| Brief |
Only the lines below starting at the one containing "Viewport: 720px width, 1013px" and ending at the one containing "Decrease the Amount" belong in the answer, each copied exactly.
========
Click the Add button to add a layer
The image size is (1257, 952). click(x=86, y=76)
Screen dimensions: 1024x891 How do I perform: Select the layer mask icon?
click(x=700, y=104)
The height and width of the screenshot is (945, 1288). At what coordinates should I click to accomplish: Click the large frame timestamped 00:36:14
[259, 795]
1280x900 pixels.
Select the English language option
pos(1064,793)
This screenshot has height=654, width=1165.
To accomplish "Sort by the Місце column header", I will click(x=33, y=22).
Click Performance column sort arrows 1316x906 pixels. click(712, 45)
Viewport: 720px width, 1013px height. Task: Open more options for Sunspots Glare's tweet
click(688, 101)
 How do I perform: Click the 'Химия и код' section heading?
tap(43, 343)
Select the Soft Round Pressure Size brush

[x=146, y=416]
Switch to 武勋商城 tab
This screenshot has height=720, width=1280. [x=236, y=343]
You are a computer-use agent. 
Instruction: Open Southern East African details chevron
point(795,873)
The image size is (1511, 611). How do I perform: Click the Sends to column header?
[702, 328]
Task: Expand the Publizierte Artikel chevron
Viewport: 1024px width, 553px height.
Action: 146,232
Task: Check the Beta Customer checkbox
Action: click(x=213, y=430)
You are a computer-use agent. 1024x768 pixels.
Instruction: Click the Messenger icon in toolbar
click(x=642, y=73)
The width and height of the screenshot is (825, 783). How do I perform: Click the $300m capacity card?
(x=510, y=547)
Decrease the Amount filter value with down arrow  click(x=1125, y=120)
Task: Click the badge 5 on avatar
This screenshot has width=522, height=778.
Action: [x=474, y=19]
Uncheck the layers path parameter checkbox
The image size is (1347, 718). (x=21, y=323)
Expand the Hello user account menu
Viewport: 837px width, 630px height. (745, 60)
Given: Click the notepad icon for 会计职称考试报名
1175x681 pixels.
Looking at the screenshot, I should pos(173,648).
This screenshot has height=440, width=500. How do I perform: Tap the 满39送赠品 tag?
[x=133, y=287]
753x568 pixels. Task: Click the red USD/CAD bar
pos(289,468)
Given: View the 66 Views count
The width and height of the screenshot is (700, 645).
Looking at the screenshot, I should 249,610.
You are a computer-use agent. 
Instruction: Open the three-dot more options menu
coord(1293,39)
========
| Solution for this task |
Viewport: 720px width, 1013px height. Task: Open more options for Sunspots Glare's tweet
click(688, 101)
 How do I perform: Click the 'Химия и код' section heading?
tap(43, 343)
Select the Soft Round Pressure Size brush

[x=146, y=416]
Switch to 武勋商城 tab
This screenshot has height=720, width=1280. [x=236, y=343]
You are a computer-use agent. 
Instruction: Open Southern East African details chevron
point(795,873)
The image size is (1511, 611). How do I perform: Click the Sends to column header?
[702, 328]
Task: Expand the Publizierte Artikel chevron
Viewport: 1024px width, 553px height.
Action: 146,232
Task: Check the Beta Customer checkbox
Action: click(x=213, y=430)
You are a computer-use agent. 1024x768 pixels.
Instruction: Click the Messenger icon in toolbar
click(x=642, y=73)
The width and height of the screenshot is (825, 783). How do I perform: Click the $300m capacity card?
(x=510, y=547)
Decrease the Amount filter value with down arrow  click(x=1125, y=120)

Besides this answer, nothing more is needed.